→ THE RECORDS:
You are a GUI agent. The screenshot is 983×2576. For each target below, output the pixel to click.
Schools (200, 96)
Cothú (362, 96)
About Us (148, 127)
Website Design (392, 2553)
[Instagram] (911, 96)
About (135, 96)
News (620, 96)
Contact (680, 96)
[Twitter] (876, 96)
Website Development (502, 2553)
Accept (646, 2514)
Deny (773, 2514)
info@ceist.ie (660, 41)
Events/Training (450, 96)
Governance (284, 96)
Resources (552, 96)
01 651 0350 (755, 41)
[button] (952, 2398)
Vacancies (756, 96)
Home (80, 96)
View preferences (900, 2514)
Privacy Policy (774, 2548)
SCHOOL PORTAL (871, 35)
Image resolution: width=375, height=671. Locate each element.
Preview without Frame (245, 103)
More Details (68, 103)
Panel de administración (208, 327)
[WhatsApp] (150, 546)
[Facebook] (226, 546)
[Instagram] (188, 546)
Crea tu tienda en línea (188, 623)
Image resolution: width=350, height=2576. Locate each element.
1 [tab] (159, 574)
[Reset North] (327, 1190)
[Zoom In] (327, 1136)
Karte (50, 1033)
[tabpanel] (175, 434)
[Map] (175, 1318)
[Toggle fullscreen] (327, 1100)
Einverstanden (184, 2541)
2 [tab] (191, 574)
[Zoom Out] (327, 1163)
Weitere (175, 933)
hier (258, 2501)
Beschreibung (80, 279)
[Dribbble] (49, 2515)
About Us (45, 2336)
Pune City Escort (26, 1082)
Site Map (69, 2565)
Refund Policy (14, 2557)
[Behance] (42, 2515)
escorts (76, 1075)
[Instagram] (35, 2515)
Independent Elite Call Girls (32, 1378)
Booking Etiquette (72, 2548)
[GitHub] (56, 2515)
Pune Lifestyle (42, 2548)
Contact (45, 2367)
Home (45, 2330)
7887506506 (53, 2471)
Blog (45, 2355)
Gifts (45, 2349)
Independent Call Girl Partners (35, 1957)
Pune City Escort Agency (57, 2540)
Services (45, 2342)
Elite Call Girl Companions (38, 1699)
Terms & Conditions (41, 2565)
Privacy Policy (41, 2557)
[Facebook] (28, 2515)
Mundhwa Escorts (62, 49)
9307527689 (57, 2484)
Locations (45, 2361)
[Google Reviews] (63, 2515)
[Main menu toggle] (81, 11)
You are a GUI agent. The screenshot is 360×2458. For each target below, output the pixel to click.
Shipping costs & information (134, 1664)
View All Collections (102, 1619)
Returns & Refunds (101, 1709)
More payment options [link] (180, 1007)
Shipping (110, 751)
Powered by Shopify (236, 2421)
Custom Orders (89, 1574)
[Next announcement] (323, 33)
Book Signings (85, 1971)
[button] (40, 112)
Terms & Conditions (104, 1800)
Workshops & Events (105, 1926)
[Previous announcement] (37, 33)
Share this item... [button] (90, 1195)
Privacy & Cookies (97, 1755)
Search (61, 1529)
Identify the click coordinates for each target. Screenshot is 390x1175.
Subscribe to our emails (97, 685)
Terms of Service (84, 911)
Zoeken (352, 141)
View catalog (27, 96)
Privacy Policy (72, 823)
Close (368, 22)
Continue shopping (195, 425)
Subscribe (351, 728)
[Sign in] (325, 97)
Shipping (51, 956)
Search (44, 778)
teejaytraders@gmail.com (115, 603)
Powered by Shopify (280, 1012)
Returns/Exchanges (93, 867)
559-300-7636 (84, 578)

→ THE PROBLEM: Each line of the data above needs to be returned exactly.

→ RESULT FOR THIS EXERCISE:
You are a GUI agent. The screenshot is 983×2576. For each target below, output the pixel to click.
Schools (200, 96)
Cothú (362, 96)
About Us (148, 127)
Website Design (392, 2553)
[Instagram] (911, 96)
About (135, 96)
News (620, 96)
Contact (680, 96)
[Twitter] (876, 96)
Website Development (502, 2553)
Accept (646, 2514)
Deny (773, 2514)
info@ceist.ie (660, 41)
Events/Training (450, 96)
Governance (284, 96)
Resources (552, 96)
01 651 0350 (755, 41)
[button] (952, 2398)
Vacancies (756, 96)
Home (80, 96)
View preferences (900, 2514)
Privacy Policy (774, 2548)
SCHOOL PORTAL (871, 35)
Image resolution: width=375, height=671. Locate each element.
Preview without Frame (245, 103)
More Details (68, 103)
Panel de administración (208, 327)
[WhatsApp] (150, 546)
[Facebook] (226, 546)
[Instagram] (188, 546)
Crea tu tienda en línea (188, 623)
Image resolution: width=350, height=2576. Locate each element.
1 [tab] (159, 574)
[Reset North] (327, 1190)
[Zoom In] (327, 1136)
Karte (50, 1033)
[tabpanel] (175, 434)
[Map] (175, 1318)
[Toggle fullscreen] (327, 1100)
Einverstanden (184, 2541)
2 [tab] (191, 574)
[Zoom Out] (327, 1163)
Weitere (175, 933)
hier (258, 2501)
Beschreibung (80, 279)
[Dribbble] (49, 2515)
About Us (45, 2336)
Pune City Escort (26, 1082)
Site Map (69, 2565)
Refund Policy (14, 2557)
[Behance] (42, 2515)
escorts (76, 1075)
[Instagram] (35, 2515)
Independent Elite Call Girls (32, 1378)
Booking Etiquette (72, 2548)
[GitHub] (56, 2515)
Pune Lifestyle (42, 2548)
Contact (45, 2367)
Home (45, 2330)
7887506506 (53, 2471)
Blog (45, 2355)
Gifts (45, 2349)
Independent Call Girl Partners (35, 1957)
Pune City Escort Agency (57, 2540)
Services (45, 2342)
Elite Call Girl Companions (38, 1699)
Terms & Conditions (41, 2565)
Privacy Policy (41, 2557)
[Facebook] (28, 2515)
Mundhwa Escorts (62, 49)
9307527689 (57, 2484)
Locations (45, 2361)
[Google Reviews] (63, 2515)
[Main menu toggle] (81, 11)
You are a GUI agent. The screenshot is 360×2458. For each target below, output the pixel to click.
Shipping costs & information (134, 1664)
View All Collections (102, 1619)
Returns & Refunds (101, 1709)
More payment options [link] (180, 1007)
Shipping (110, 751)
Powered by Shopify (236, 2421)
Custom Orders (89, 1574)
[Next announcement] (323, 33)
Book Signings (85, 1971)
[button] (40, 112)
Terms & Conditions (104, 1800)
Workshops & Events (105, 1926)
[Previous announcement] (37, 33)
Share this item... [button] (90, 1195)
Privacy & Cookies (97, 1755)
Search (61, 1529)
Identify the click coordinates for each target. Screenshot is 390x1175.
Subscribe to our emails (97, 685)
Terms of Service (84, 911)
Zoeken (352, 141)
View catalog (27, 96)
Privacy Policy (72, 823)
Close (368, 22)
Continue shopping (195, 425)
Subscribe (351, 728)
[Sign in] (325, 97)
Shipping (51, 956)
Search (44, 778)
teejaytraders@gmail.com (115, 603)
Powered by Shopify (280, 1012)
Returns/Exchanges (93, 867)
559-300-7636 (84, 578)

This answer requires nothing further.